Principe[modifier | modifier le code]

Ce sont les universitaires James Wilson et Georges Kelling dans la revue américaine The Atlantic Monthly en 1982 qui définirent les premiers cette théorie sous ce nom reprenant un terme utilisé en 1973 pour une loi au New Jersey.

Leur théorie est illustrée par la « vitre brisée ». Si une vitre d'un bâtiment est brisée et n'est pas immédiatement remplacée, certains pourront en déduire que le bâtiment est abandonné et en voie de délabrement. En conséquence, d'autres vitres risquent d'être à leur tour brisées, les délinquants considérant que cela n'a aucune importance.
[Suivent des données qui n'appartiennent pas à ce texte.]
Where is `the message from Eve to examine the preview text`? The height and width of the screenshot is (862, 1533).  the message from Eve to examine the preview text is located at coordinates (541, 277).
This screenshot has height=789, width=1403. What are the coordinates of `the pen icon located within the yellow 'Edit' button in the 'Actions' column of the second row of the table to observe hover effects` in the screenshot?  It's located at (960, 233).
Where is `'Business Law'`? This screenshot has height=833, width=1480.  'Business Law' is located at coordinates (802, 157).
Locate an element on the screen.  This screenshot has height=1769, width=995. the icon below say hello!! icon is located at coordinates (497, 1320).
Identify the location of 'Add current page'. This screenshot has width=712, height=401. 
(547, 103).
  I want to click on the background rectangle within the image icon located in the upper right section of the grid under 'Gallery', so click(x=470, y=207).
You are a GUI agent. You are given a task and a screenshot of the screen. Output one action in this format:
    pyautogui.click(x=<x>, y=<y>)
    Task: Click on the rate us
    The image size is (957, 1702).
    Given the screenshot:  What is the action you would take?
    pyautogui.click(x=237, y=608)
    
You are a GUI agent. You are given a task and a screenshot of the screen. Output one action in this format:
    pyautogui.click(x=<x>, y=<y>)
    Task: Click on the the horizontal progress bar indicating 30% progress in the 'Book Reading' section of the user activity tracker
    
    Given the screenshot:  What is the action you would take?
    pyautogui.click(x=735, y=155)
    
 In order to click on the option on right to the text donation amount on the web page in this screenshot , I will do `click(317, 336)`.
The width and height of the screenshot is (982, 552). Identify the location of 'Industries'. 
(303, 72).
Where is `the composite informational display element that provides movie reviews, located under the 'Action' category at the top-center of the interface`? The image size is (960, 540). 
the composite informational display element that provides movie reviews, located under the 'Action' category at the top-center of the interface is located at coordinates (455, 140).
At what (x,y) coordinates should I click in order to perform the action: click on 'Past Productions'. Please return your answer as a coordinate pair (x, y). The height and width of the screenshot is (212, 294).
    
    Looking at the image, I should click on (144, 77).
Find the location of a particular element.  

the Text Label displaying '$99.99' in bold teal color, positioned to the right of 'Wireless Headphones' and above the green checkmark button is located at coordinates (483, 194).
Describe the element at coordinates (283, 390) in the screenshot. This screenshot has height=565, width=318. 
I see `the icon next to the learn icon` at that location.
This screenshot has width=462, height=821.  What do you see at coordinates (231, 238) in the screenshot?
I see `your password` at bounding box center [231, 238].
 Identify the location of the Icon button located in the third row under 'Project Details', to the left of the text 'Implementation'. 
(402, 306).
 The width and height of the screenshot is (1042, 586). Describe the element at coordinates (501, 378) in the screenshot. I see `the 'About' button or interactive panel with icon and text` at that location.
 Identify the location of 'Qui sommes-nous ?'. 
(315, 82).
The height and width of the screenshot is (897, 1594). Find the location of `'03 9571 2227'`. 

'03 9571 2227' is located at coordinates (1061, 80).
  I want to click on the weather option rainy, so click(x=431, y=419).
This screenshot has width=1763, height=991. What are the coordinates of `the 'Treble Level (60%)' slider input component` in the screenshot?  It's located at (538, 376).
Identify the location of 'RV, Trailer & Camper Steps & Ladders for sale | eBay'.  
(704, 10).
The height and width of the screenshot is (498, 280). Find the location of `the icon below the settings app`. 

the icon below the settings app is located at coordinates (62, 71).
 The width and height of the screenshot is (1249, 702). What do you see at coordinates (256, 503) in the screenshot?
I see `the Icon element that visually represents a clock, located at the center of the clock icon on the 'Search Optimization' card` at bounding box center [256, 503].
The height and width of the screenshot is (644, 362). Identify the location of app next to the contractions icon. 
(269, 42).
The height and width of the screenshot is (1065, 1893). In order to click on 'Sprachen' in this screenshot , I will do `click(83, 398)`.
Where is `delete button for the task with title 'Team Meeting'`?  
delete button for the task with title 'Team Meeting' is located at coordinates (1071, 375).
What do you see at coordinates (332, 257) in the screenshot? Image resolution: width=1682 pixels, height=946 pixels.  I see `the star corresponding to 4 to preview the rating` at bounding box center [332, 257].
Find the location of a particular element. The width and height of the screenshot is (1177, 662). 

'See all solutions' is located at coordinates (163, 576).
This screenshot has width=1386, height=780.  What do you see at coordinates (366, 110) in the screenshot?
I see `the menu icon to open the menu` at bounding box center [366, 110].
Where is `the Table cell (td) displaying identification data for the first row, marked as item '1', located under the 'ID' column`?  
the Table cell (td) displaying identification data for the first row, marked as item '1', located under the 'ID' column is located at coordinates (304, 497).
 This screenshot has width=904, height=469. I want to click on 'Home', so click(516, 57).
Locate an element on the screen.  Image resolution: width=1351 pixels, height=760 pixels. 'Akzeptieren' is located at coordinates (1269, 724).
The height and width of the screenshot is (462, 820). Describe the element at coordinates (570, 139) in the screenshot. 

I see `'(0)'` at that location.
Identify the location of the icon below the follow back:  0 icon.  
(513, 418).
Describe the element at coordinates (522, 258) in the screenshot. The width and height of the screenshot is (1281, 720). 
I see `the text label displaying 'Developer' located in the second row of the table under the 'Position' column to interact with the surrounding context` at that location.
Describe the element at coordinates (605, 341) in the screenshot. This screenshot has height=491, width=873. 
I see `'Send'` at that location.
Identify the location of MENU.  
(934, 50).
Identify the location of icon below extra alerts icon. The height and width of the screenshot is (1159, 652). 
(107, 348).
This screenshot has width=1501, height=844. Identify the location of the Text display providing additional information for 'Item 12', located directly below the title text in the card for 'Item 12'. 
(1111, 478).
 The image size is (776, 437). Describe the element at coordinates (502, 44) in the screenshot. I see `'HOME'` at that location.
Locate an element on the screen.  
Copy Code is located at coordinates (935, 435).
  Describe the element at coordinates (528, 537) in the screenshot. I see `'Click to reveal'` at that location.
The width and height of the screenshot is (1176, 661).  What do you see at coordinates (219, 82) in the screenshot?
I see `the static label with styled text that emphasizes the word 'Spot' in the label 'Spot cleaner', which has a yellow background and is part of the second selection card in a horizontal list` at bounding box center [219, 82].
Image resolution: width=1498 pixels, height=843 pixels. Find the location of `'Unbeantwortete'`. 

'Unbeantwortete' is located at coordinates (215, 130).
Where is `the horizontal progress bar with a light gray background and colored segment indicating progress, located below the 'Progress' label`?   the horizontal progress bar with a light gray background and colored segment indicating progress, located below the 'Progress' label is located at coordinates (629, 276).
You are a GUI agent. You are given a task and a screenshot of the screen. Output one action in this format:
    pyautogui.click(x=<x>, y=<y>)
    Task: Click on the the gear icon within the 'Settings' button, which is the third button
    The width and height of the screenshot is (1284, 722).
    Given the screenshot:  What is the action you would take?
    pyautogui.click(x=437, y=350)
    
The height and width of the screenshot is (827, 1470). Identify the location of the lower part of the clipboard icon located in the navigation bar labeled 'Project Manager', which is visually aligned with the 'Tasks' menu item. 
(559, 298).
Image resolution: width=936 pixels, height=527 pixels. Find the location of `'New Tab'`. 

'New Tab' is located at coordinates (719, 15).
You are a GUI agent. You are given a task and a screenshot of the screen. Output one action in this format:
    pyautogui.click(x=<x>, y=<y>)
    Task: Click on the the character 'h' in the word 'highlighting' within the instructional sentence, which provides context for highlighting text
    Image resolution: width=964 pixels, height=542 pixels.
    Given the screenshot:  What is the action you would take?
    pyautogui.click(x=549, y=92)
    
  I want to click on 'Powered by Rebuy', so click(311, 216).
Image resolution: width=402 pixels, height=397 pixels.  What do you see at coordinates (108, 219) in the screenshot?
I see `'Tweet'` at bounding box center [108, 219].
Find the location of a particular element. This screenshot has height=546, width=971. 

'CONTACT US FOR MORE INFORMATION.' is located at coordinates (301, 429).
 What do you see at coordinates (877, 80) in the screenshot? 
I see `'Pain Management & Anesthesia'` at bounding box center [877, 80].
Cette théorie se base sur deux postulats :

  1. si le responsable d'une infraction n'est pas condamné immédiatement, il est incité à récidiver ;
  2. si les responsables d'infractions ne sont pas condamnés pour chaque infraction avec toute la sévérité que la loi autorise, ils vont progressivement dériver de la petite délinquance au crime.

En acceptant cela, la seule façon d'empêcher la récidive et l'escalade des infractions est d'agir immédiatement à chacune d'entre elles. En condamnant immédiatement les responsables, on persuade ces derniers que toute action contre la société entraîne une réaction immédiate et le sentiment d'impunité disparaît.

Le cas de la ville de New York[modifier | modifier le code]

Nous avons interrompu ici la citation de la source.